*Selected excerpt:*
* start *

If, due to the nature of the issue you have encountered, you are unable to run this command, please add a comment stating that fact and change the bug status to 'Confirmed'.

This change has been made by an automated script, maintained by the Ubuntu Kernel Team.

Changed in linux (Ubuntu):
status: New → Incomplete
Joseph Salisbury (jsalisbury) wrote :

Would it be possible for you to test the latest upstream kernel? Refer to https://wiki.ubuntu.com/KernelMainlineBuilds . Please test the latest v3.8 kernel[0] (Not a kernel in the daily directory) and install both the linux-image and linux-image-extra .deb packages.

If this bug is fixed in the mainline kernel, please add the following tag 'kernel-fixed-upstream'.

If the mainline kernel does not fix this bug, please add the tag: 'kernel-bug-exists-upstream'.

If you are unable to test the mainline kernel, for example it will not boot, please add the tag: 'kernel-unable-to-test-upstream'.
Once testing of the upstream kernel is complete, please mark this bug as "Confirmed".

* end *

*Set exercise 1:*
In the kernel bug thread, what should a reporter do if the nature of their issue keeps them from running the command, and why would they do that instead of running it?
*Set exercise 2:*
Could you write the next part of the Ubuntu kernel bug thread, starting after its final sentence?

*Raw data:*
* start *

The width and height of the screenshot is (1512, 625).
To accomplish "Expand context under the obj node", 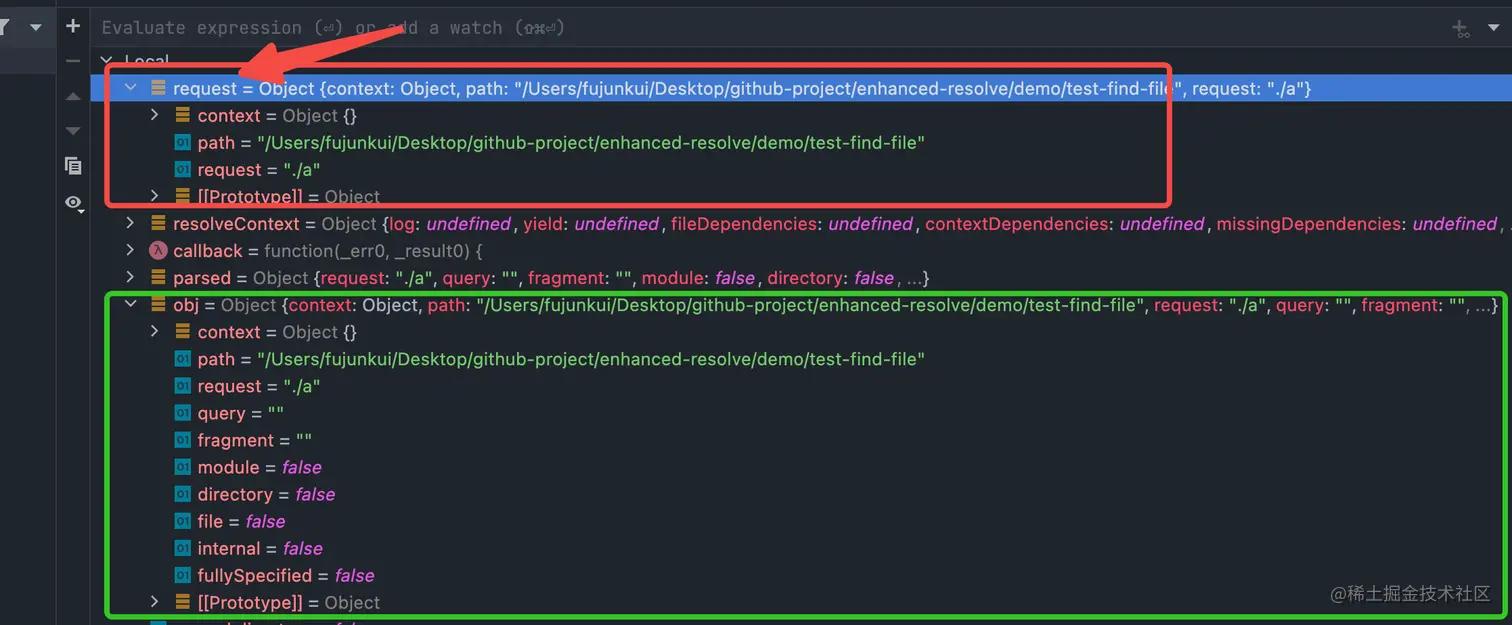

* end *

*Task answer 1:*
They should add a comment saying they cannot run the command and change the bug status to 'Confirmed'. They do this because the nature of the issue they have encountered makes them unable to run it.

*Task answer 2:*
Thanks in advance.

[0] http://kernel.ubuntu.com/~kernel-ppa/mainline/v3.8-rc4-raring/

tags: added: kernel-da-key quantal regression-release
Changed in linux (Ubuntu):
importance: Undecided → Medium
Bryan Quigley (bryanquigley) wrote :

Please see: "Possibly related side issue that impeded testing:" for more details.
3.8-rc2 was also tested and had the same "side issue" that prevented mounting of the NFS share.

tags: added: kernel-unable-to-test-upstream
Changed in linux (Ubuntu):
status: Incomplete → Confirmed
Chris J Arges (arges) on 2013-01-18
tags: added: bot-stop-nagging
Rolf Anders (rolf-anders) wrote :

I'm the original reporter of this problem and would like to add a possibly
helpful detail. I did wireshark traces and found that in the failing
case the length of the group name in the SETATTR call is given wrongly:

Opcode: SETATTR (34)
    stateid
        [StateID Hash: 0xafa9]
        seqid: 0x00000000
        Data: 000000000000000000000000
    obj_attributes
        attrmask
            recc_attr: FATTR4_OWNER_GROUP (37)
                fattr4_owner_group: <email address hidden>
                    length: 25

In the working case the length is given correctly as 24 (the actual
group name has the same length as "<email address hidden>").

Rolf Anders (rolf-anders) wrote :

The problem with mounting was my fault: I only installed 'linux-image' and
not 'linux-image-extra' which contains rpcsec_gss_krb5.ko. That module is
needed for mounting with 'sec=krb5'.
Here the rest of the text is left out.